Conforme a la Ley de Memoria Histórica, el nombre de Manuel Pizarro fue retirado de una calle de Teruel, pero en Granada, cuyo ayuntamiento en campeón en desmemoria sigue permitiendo que ese nombre permanezca en una de sus calles.

Y para aquellos a los que el nombre de Manuel Pizarro les resulte conocido, les aclaro que su nieto se llama igual que el abuelo. Me refiero al empresario “de raza” que se convirtió en político fugaz. Los medios también lo calificaron como un hombre duro, cuando desde la Presidencia de Endesa, se opuso a la compra por parte de Gas Natural. El gobierno, que había bendecido la operación para crear un gigante energético nacional, se encontró una enconada resistencia y el partido en la oposición, haciendo gala de su patriotismo -“Antes alemana que catalana” como llegó a decir Esperanza Aguirre- entronizó a Pizarro. Cuando en enero de 2.008 abandonó la Endesa comprada por otra compañía extranjera y entró en política, se presentó ante sus compañeros de Partido Popular diciéndoles: “Soy uno de los vuestros desde hace tiempo”. Todos le auguraban un gran futuro en un posible gobierno. Luego, tras su fracaso en un cara a cara antes de unas elecciones en el que hizo el mayor de los ridículos, su estrella política se apagó.

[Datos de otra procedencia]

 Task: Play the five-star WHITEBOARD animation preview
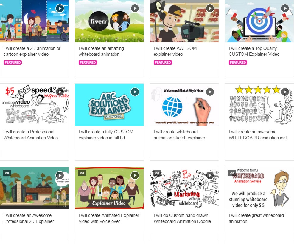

Está claro que a los Pizarro no deberían dejarles jugar a la guerra, ya sea eléctrica o contra el maquis. Son implacables cumpliendo las órdenes de sus amos: uno como torturador de la dictadura, otro como paladín de los accionistas, pero el resultado de sus actuaciones es nefasto. En 2008 los analistas ya anunciaron que la absurda guerra de las eléctricas la acabarían pagando los consumidores en el recibo de la luz. Un recibo pequeño si lo comparo con el miedo que debió sentir mi abuela cuando, en febrero de 1942 y embarazada de siete meses, la pusieron frente a un pelotón de fusilamiento para que confesara el paradero de su marido. Sólo respondió con el silencio.